The researchers suggested the women were probably taking other drugs… smoking… not exercising… not using their canes or walkers… or not taking their calcium (which doesn’t build stronger bones anyway). 

Women At Fault For Broken Bones

In other words, they blamed the victims for their broken bones.  

What Are Bisphosphonate Drugs And The Side Effects?

And they never mentioned these drugs have horrible side effects. Drugs like Fosamax, Boniva, Actonel and Reclast are the perfect way to create brittle, crumbling bones. Taking them poisons your bones.

How Do Bisphosphonates Work?

Your bones have cells called osteoclasts. Their job is to remove old bone tissue. This makes room for other cells called osteoblasts to build new bone.


With osteoporosis, there is an imbalance. Either your osteoclasts are removing too much bone tissue or your osteoblasts aren’t making new cells fast enough.

So drug companies came up with a way to poison osteoclasts. They cut off their blood supply. The cells stop removing the old tissue. Your bones get denser but they’re really building up old tissue. After a while, the old bone tissue becomes brittle and fragile, like glass. It’s not as strong as the newer bone that would have formed without the drugs.

In fact, these drugs cause bone breaks in strange places where your bones should never break, like the jaw. One report in the New England Journal of Medicine looked at women taking bisphosphonates. Of those who had a fracture while on the drug, over 65% had a very rare fracture in the middle of their thigh.1

And a study from Finland found that you are over 90 times more likely to have a rare bone break if you take bone drugs than if you don’t.2

Increase Bone Strength Naturally

I’ve helped thousands of patients increase their bone strength naturally. Here’s how:

1. Soak Up Some Sun. Your body uses vitamin D to make osteoclast and osteoblast cells. Too little vitamin D can lead to thin, brittle bones.

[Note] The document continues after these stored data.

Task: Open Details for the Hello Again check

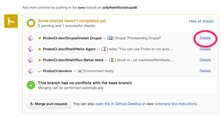Action: pos(205,49)
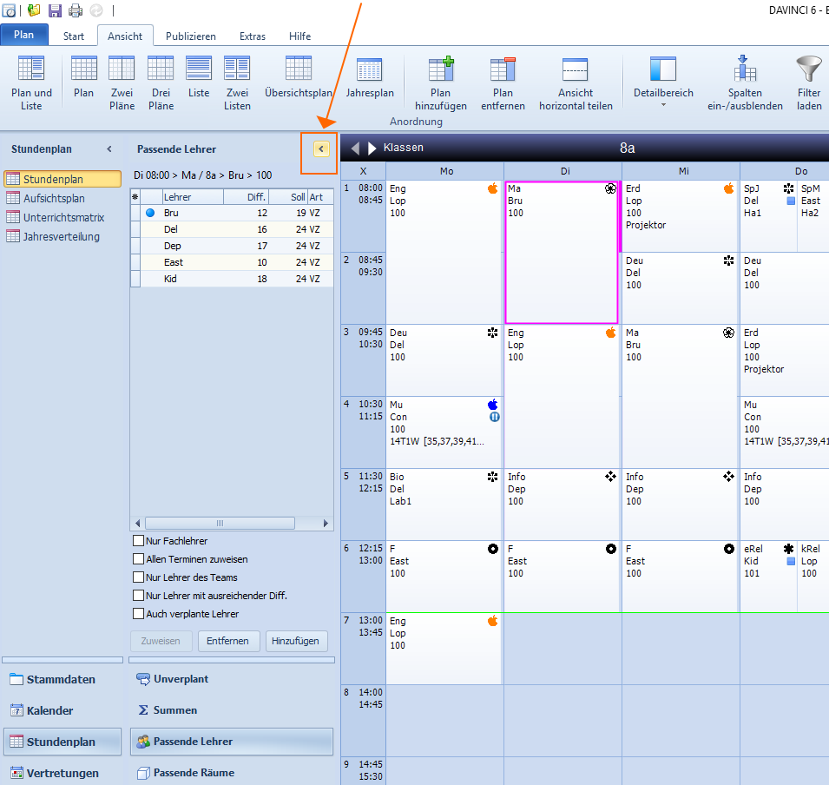Check Allen Terminen zuweisen
829x785 pixels.
coord(139,559)
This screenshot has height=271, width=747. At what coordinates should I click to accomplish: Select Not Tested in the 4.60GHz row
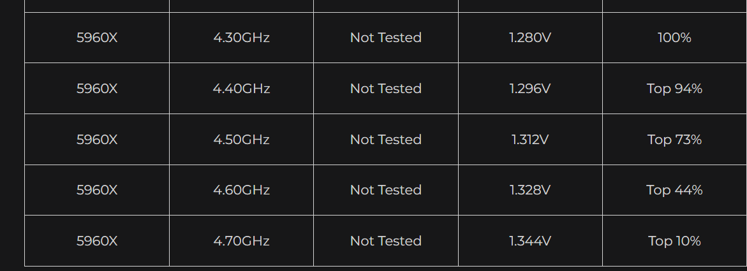pyautogui.click(x=386, y=190)
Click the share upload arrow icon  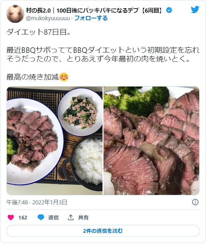point(71,217)
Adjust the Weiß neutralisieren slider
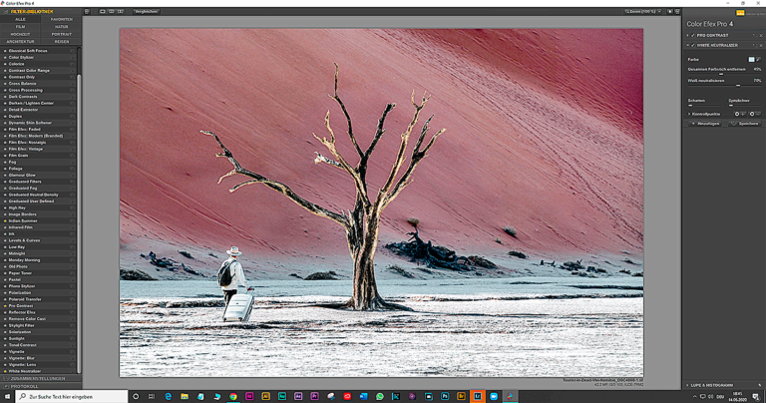The width and height of the screenshot is (766, 403). pos(738,86)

The best source of vitamin D is the sun. As little as 10 minutes in the midday sun WITHOUT sunscreen can give you 10,000 IU of vitamin D. But you need to make sure you expose parts of your body that don’t usually see the sun to reap its bone-building benefits.

Good food sources include salmon, mackerel, tuna, sardines, pastured eggs, and grass-fed beef, liver and dairy. I also recommend vitamin D supplements. But make sure you take the bioactive D3 form. Get 5,000 IU a day.

2.  Get This Little-Known Vitamin. Vitamin K2 regulates calcium and directs it into your bones. Harvard researchers following over 72,000 women found those with the lowest intake of vitamin K had a 30% higher risk of hip fracture.3


Vitamin K2 supplements come in several different forms called menaquinones (MK). Look for a supplement with MK-4 and MK-7. And it’s fat-soluble, so take K2 with a meal to improve absorption. I recommend 45 to 90 mcg per day.

3. Boost Your Bone Minerals. Just 55 mcg a day of selenium can help reduce the risk of osteoporosis by up to 15%. You can get selenium from Brazil nuts, red meat, tuna, eggs and walnuts.


Boron keeps bones from losing calcium and magnesium. The best way to get it from food is by eating nuts, plums, prunes, red grapes, raisins, apples, pears and avocados.

4. Stress your bones. Weight-bearing exercises like walking, Pilates or calisthenics all improve the strength of your bones and help prevent fractures.


My PACE anti-aging exercise program is a great way to challenge your bones. If you want to learn some good PACE exercises, go to my YouTube channel. I have more than 30 different exercises and a complete workout to help you get started.

To Your Good Health,

Al Sears, MD

Al Sears, MD, CNS

1. Lenart B, Lorich D, Lane J, et. al. “Atypical Fractures Of The Femoral Diaphysis in Postmenopausal Women Taking Alendronate.” NEJM 2008;358(12):1304-6
2. Tamminen I, Yli-Kyyny T, Isaksson H, Turunen M, Tong X, Jurvelin J, Kröger H. “Incidence And Bone Biopsy Findings of Atypical Femoral Fractures.” J Bone Miner Metab. 2013;31(5):585-94.
3. Diane Feskanich et al. “Vitamin K intake and hip fractures in women: a prospective study.” Am J Clin Nutr 1999 vol. 69 no. 1 74-79.